In the Ottawa Citizen’s strangely named “Business” section, Peter Victor argues against economic growth. It’s a common argument in my circles, but not one typically espoused at a CanWest newspaper.
If we choose to rebuild our shattered economies, a return to the blind and obsessive pursuit of “economic expansion” isn’t just impossible, but also disastrous and self-destructive.
Times have changed. We’ve destroyed and are destroying our ecological supports, have run out of cheap energy, of water, of accommodating atmosphere, have built an empty financial system based on deceit and corruption, and have seen genuine measures of well-being fall since the 1970s.
Key to these civilizational failures is the West’s belief that all problems can be solved through limitless expansion of the economy at any cost.
Victor argues it is time for a rethink and it is refreshing to read the argument in a major commercial daily.
The way out, he says, is to look to the rather ignored field of “ecological economics.”
Ecological economists understand economies to be subsystems of the earth ecosystem, sustained by a flow of materials and energy from and back to the larger system in which they are embedded. It is understandable that when these flows were small relative to the earth they could be ignored, as they have been in much of mainstream economics.
[The] mainstream perspective teaches that if resource and environmental constraints are encountered, scarcities will be signalled by increases in prices that will induce a variety of beneficial changes in behaviour and technology. Should this system of scarcity-price-response fail then economists can estimate “shadow” prices which can be imposed directly through taxes or used indirectly through policies based on cost-benefit analysis to fix the problem.
To ecological economists, this is an inadequate response to the myriad problems of resource depletion, environmental contamination and habitat destruction confronting humanity in the 21st century. They question the pursuit of endless economic growth and contemplate a very different kind of future.
To visualize this in practice, he offers examples from his own work and action being taken elsewhere.

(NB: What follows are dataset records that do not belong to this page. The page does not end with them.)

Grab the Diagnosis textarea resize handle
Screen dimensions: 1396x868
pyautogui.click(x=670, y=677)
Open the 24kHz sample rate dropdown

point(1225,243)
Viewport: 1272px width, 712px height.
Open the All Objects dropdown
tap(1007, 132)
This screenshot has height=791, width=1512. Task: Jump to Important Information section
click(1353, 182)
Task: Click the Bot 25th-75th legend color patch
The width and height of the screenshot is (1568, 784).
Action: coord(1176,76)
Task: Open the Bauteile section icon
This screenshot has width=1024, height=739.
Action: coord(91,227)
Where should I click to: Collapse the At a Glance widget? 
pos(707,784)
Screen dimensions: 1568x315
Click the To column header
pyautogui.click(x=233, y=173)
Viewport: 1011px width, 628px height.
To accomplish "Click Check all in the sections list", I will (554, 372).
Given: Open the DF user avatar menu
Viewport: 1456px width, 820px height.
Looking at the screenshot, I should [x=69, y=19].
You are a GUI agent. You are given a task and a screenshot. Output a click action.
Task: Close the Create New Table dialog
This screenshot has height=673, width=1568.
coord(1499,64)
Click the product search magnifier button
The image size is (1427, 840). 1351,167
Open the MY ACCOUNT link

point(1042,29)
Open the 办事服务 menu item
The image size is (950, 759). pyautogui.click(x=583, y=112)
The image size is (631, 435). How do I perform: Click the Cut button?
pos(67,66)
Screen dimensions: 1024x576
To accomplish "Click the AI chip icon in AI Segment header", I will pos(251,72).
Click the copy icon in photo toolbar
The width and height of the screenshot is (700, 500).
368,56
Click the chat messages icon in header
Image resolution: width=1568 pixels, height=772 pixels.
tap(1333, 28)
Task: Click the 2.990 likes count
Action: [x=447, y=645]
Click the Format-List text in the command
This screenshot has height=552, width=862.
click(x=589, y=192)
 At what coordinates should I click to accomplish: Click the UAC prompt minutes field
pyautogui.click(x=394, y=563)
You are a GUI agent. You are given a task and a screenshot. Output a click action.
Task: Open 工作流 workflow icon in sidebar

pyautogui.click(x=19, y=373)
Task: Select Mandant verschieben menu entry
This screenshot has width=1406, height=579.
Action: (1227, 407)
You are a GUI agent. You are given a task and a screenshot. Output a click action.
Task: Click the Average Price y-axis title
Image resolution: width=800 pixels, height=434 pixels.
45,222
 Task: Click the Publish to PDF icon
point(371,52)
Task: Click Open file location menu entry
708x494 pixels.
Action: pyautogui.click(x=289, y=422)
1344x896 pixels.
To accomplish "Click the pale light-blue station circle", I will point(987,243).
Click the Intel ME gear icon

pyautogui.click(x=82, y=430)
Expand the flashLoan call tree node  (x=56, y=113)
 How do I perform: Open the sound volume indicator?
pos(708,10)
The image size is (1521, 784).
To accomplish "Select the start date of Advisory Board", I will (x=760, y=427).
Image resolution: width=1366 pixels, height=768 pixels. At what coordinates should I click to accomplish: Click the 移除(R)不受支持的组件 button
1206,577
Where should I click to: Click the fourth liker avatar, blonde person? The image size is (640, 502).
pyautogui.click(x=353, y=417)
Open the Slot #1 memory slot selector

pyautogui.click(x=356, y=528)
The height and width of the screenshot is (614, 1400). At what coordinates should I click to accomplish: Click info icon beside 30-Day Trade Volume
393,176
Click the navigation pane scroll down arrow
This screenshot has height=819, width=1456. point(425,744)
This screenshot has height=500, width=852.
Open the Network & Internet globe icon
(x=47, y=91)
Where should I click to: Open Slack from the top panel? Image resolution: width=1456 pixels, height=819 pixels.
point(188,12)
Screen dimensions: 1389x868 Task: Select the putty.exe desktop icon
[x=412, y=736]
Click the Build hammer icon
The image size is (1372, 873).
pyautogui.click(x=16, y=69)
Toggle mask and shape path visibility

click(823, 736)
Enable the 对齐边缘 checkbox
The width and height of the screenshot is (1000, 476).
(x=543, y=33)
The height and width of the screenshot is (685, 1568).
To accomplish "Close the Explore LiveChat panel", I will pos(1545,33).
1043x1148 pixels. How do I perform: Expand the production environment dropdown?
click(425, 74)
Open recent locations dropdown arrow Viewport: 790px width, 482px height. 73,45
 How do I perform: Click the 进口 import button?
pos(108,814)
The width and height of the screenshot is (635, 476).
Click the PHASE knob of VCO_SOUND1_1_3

I have examined whether and under what conditions a country like Canada could have full employment, no poverty, much reduced greenhouse gas emissions, and maintain fiscal balance, without relying on economic growth. Using a comparatively simple model of the Canadian economy I have explored scenarios in which these objectives are met. The ingredients for success include a shorter work year to reduce unemployment yet retain the advantages of technological progress, a carbon price to discourage greenhouse gas emissions, and more generous anti-poverty programs.
In such an economy, success would not be judged by the rate of economic growth but by more meaningful measures of personal and community well-being. We would adjust to strict limits on our use of materials, energy, land and waste, guided by prices that provide more accurate information about real rather than contrived scarcities. We would enjoy more services and fewer but more durable and repairable products, and we would value use over status when deciding what to buy.
Rampant consumerism would be history, advertising would be more informative and less persuasive, and new technologies would be better screened to avoid problems to be fixed later, if at all. Infrastructure, buildings and equipment would be more efficient in their use of energy and we would think and act more locally and less globally. With more free time at our disposal we would educate ourselves and our children for life not just work.
While that’s a pretty high-level summary of how an ecologically-minded economy would be experienced it’s far more appealing than anything I’ve heard from a policy-maker since the crisis manifested.
So why is there such a mechanical rejection of this when it hits legislators, candidates, or city councillors? Or the most corporate media?
The status-quo isn’t acceptable, nor is it even possible. There is an opportunity to adjust voluntarily and positively. If we deny the world as it is and as we have made it, our adjustment will be involuntary and much more unpleasant.